It's not what I'm giving up, it's the fact that I'm not rich and I can't afford to spend time doing photoshoots and post processing for free.


----------



## Alpha (Jul 26, 2008)

Granted, but all I'm saying is that if they're paying you well either way, it doesn't seem like that big of a deal to give up the copyright.


----------



## flipsidestudio (Jul 26, 2008)

Alpha said:


> Granted, but all I'm saying is that if they're paying you well either way, it doesn't seem like that big of a deal to give up the copyright.


Oh yeah, well I don't really have an issue with that at this point.  I'm just wondering where I should start as far as negotiating how I'm paid.


----------



## fotokman (Jul 26, 2008)

Find out how the images will be used, If in print ask how many copies will be made. Charge for the copies as the usage, and charge for the files separately. Also insist you keep the rights to your images, just allow them to use them as long as they follow the guidelines of your contract .  I get with my lawyer on issues of this sort.


----------



## craig (Jul 26, 2008)

flipsidestudio said:


> Oh yeah, well I don't really have an issue with that at this point.  I'm just wondering where I should start as far as negotiating how I'm paid.
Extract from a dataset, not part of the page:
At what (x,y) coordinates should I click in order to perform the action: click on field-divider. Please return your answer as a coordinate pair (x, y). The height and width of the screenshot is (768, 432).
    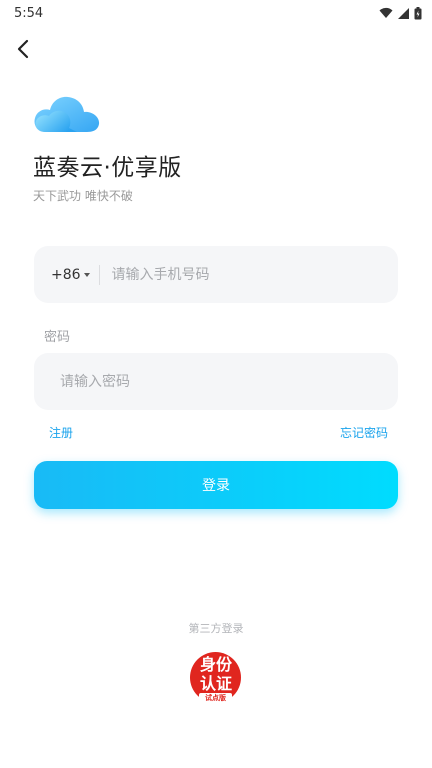
    Looking at the image, I should click on (99, 274).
First you will have to figure out your over head. Then consider wear and tear on the gear. Most importantly you must figure out how much your time is worth and how much time you put into each image and or the whole shoot.

Love & Bass


----------



## cdanddvdpublisher (Jul 27, 2008)

Since this is your first job in this arena, treat as both a learning curve and promo. Charge what is a fair price for time, materials, wear and tear etc. Quote a standard price with a nominal charge for either usage or copyright - win/win. With experience and reputation come higher prices and the ability to sell copyright at premium prices. 

From what you have said, I don't think your in a position to set a premium price.


----------



## flipsidestudio (Jul 27, 2008)

Hrm....well okay I guess I figure something out.  I'm not about to set a premium on my photos, I realize I'm not at a point where I can do that yet, but I also need to pay rent.  

I'm still waiting for an idea of how many photos he wants to end up with and what kind of usage they'll get so I guess I'm not ready to give him a bid anyways.  

Thanks for the help


----------



## cdanddvdpublisher (Jul 28, 2008)

flipsidestudio said:


> Hrm....well okay I guess I figure something out.  I'm not about to set a premium on my photos, I realize I'm not at a point where I can do that yet, but I also need to pay rent.
> 
> I'm still waiting for an idea of how many photos he wants to end up with and what kind of usage they'll get so I guess I'm not ready to give him a bid anyways.
> 
> Thanks for the help



Don't be disheartened - every professional worth his salt started out with similar problems to yours. It is all a business curve that can be a real eye opener. Your not just a professional, your also a business person - they can be hard to to meet in the middle sometimes.

It is always a fight between paying the bills and signing the deal. It takes years of experience to get there - your at the start - it will get easier over time

luck be with you


----------



## reg (Jul 29, 2008)

cdanddvdpublisher said:


> Your not just a professional, your also a business person




And what, exactly, does that insinuate?


----------



## flipsidestudio (Jul 29, 2008)

cdanddvdpublisher said:


> Don't be disheartened - every professional worth his salt started out with similar problems to yours. It is all a business curve that can be a real eye opener. Your not just a professional, your also a business person - they can be hard to to meet in the middle sometimes.
> 
> It is always a fight between paying the bills and signing the deal. It takes years of experience to get there - your at the start - it will get easier over time
> 
> luck be with you


Thanks, I think my issue these days is I'm anxious to move past the "getting into the business so you have to take a loss" phase as I feel like I've been doing that a while. I'm impatient what can I say?


----------



## cofphoto (Aug 3, 2008)

I didn't read any of the other replies, so excuse me if this is redundant...but be careful about how you spell out the release.  Many people new to photography are giving clients "copyright releases".  Bear in mind that if you release the copyright, then YOU would have to get THEIR permission to use the photos on your website, marketing material, etc.  

When we sell digitals to clients we give them "full reproductive rights" and spell out in the release that while they are able to do whatever they want as far as printing photos, they are not allowed to sell the images, and we are still able to use them in our portfolio, advertisements, etc.


----------